Question

cory writes the polynomial $x^7 + 3x^5 + 3x + 1$. melissa writes the polynomial $x^7 + 5x + 10$. is there a difference between the degree of the sum and the degree of the difference of the polynomials?

• adding their polynomials together or subtracting one polynomial from the other both result in a polynomial with degree 7.
• adding their polynomials together or subtracting one polynomial from the other both result in a polynomial with degree 5.
• adding their polynomials together results in a polynomial with degree 14, but subtracting one polynomial from the other results in a polynomial with degree 5.
• adding their polynomials together results in a polynomial with degree 7, but subtracting one polynomial from the other results in a polynomial with degree 5.

Explanation:

Step1: Calculate sum of polynomials

$(x^7 + 3x^5 + 3x + 1) + (x^7 + 5x + 10)$
$=x^7+x^7 + 3x^5 + 3x+5x + 1+10$
$=2x^7 + 3x^5 + 8x + 11$

Step2: Find degree of sum

The highest power of $x$ is 7, so degree = 7.

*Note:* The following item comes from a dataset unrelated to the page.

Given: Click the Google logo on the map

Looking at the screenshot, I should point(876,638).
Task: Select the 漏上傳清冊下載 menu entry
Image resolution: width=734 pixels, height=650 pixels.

Step3: Calculate difference of polynomials

$(x^7 + 3x^5 + 3x + 1) - (x^7 + 5x + 10)$
$=x^7 - x^7 + 3x^5 + 3x-5x + 1-10$
$=3x^5 - 2x - 9$

Step4: Find degree of difference

The highest power of $x$ is 5, so degree = 5.

Step5: Compare degrees

Sum degree = 7, difference degree = 5.

Answer:

Adding their polynomials together results in a polynomial with degree 7, but subtracting one polynomial from the other results in a polynomial with degree 5.